During development target-derived neurotrophins promote the survival of neurons. However, mature neurons no longer depend on the target for survival. Do target-derived neurotrophins retain retrograde signaling functions in mature neurons, and, if so, how are they executed? We addressed this question by using a phosphotyrosine-directed antibody to locate activated Trk receptors in adult rat sciatic nerve. We show that catalytically active Trk receptors are located within the axon of adult rat sciatic nerve and that they are distributed throughout the length of the axons. These catalytically active receptors are phosphorylated on tyrosine at a position that couples them to the signal-generating proteins Ras and PI3 kinase. Neurotrophin applied at sciatic nerve terminals increases both catalytic activity and phosphorylation state of Trk receptors at distant points within the axons. Trk activation initiated at the nerve terminals propagates through the axon toward the nerve cell body at an initial rate that exceeds that of conventional vesicular transport. However, our data suggest that this rapid signal is nevertheless vesicle-associated. Thus, in mature nerves, activated Trk receptors function as rapid retrograde signal carriers to execute remote responses to target-derived neurotrophins.

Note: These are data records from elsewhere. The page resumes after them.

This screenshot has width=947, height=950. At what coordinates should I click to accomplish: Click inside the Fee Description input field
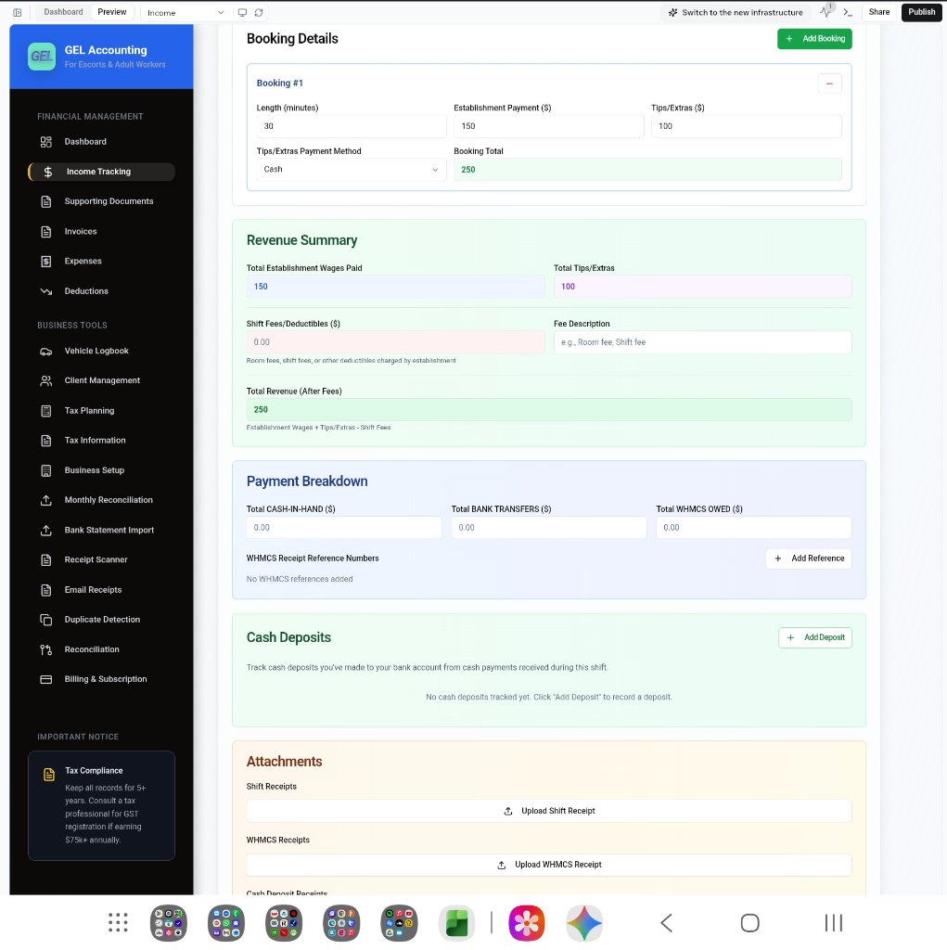click(702, 342)
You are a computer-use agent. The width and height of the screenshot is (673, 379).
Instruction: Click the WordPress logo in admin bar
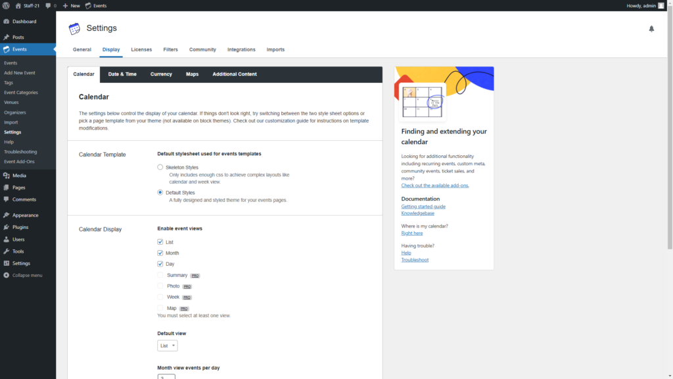point(6,5)
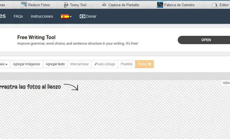This screenshot has width=230, height=139.
Task: Click the Toony Tool eyes icon
Action: (x=66, y=5)
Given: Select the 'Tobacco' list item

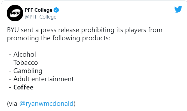Looking at the screenshot, I should click(x=23, y=63).
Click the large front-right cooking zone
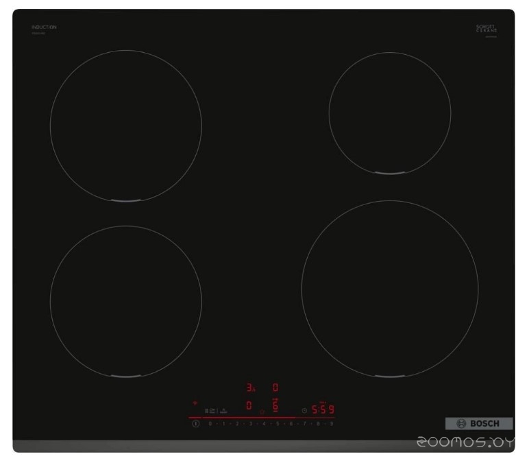This screenshot has width=529, height=463. [389, 289]
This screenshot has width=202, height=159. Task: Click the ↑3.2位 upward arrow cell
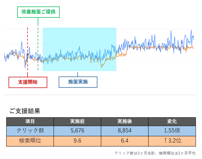coord(172,141)
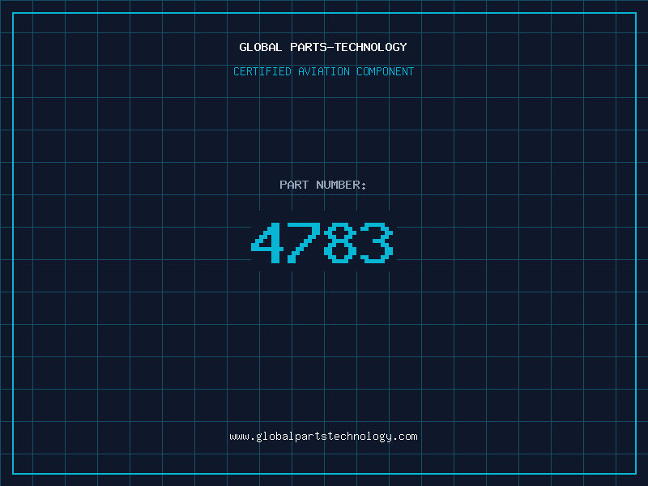Select the digit 7 of the part number
The image size is (648, 486).
coord(304,242)
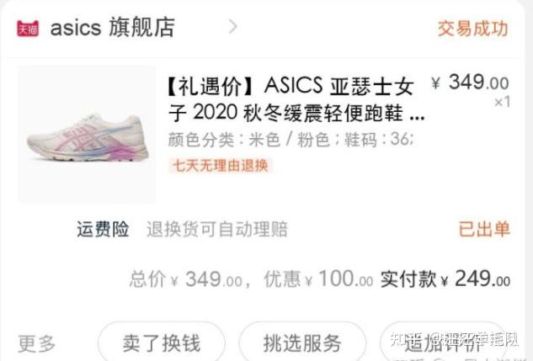Click the 总价 ¥349.00 text
This screenshot has width=533, height=361.
(186, 279)
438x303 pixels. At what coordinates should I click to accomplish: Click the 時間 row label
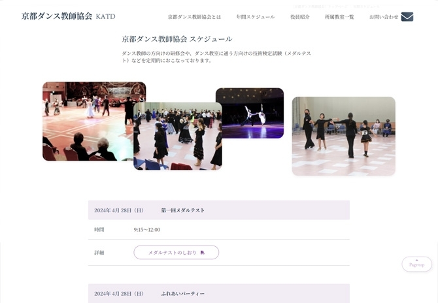99,230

Phosphorylation-directed antibodies in high-flux screens for compounds that modulate signal transduction.

Synthetic tyrosine phosphopeptides were used to generate antibodies that recognize phosphotyrosine in the context of a defined sequence of flanking amino acids. Using phosphopeptide immunogens derived from regulatory or signal-generating motifs, "phosphorylation-directed antibodies" can be targeted to specific growth factor receptors or signal-generating proteins. In his paper, we show how phosphorylation-directed antibodies can be used in a colorimetric, high-throughput screen for drugs that modulate the function of specific growth factor receptors or signal-generating proteins.